It had none of the earthiness, none of the shabbiness, none of the ridiculous displays of fervor that were rife at St. Leonard’s.

But there was no joy at church that morning, or any other Sunday morning, she suspected. No spirit. No patron saints; no festas.

There were plenty of jewels on display and a multitude of stylish hats. There were men looking down at their pocket watches, and children swinging their legs back and forth, wriggling in their seats, ready to make a break for the aisle just as soon as the priest had said the concluding rite.

She slid to the edge of the pew, slipped around the edge into the aisle, and pushed through the door.
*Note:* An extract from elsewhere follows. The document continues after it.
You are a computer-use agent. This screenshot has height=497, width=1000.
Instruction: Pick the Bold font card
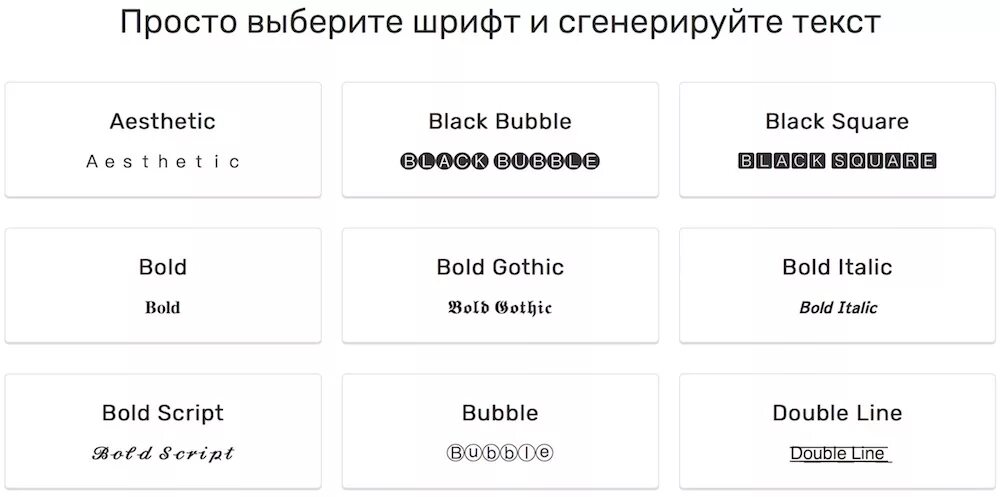tap(163, 285)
If she hurried, she thought she just might be able to make the eleven o’clock mass at Saint Leonard’s.

Three months later, Julietta had just grabbed hold of the shade on the door of Madame’s shop when Mauro Vitali’s face appeared in the window. Her heart leapt at the sight, although she frowned at him. As she drew the shade down, he kept pace with the descent, giving her full view of his smiling face in the process.
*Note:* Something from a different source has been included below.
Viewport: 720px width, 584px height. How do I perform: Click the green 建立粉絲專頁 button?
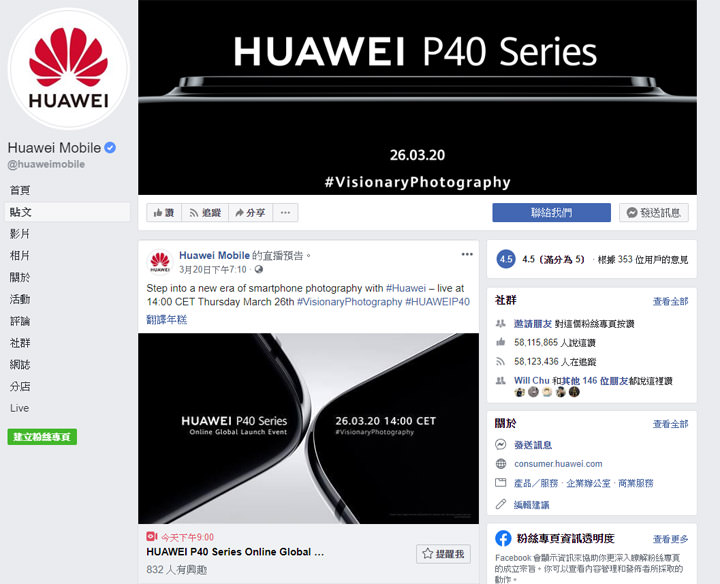click(42, 437)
She smiled too as she snapped it closed. They’d exchanged letters since he’d gone, and she’d heard he had returned to the city, but she hadn’t yet been able to manage arriving home in time for dinner. Not with Madame gone to Paris and all the work that had to be accomplished at the shop. But if truth be told, she hadn’t really tried.

She was afraid.

She was afraid that when she finally got the chance to look into Mauro’s eyes, she would find not love, but friendship waiting for her. And she wasn’t quite sure if she could bear it. So she waited a moment longer and then she pulled on the shade sharply, letting it snap open suddenly.

But Mauro was – gone.

She pressed her forehead to the glass for a moment, looking up and then down the street. He was. He was truly gone. Perhaps . . . well, he was a doctor, wasn’t he? Maybe there’d been a sort of emergency. But disappointment weighted her steps. She walked to the counter, pulled the key from the drawer, set her hat upon her head, and then secured the shop for the night. Turning away from the door, she started out onto the sidewalk and ran right into Mauro’s sturdy chest.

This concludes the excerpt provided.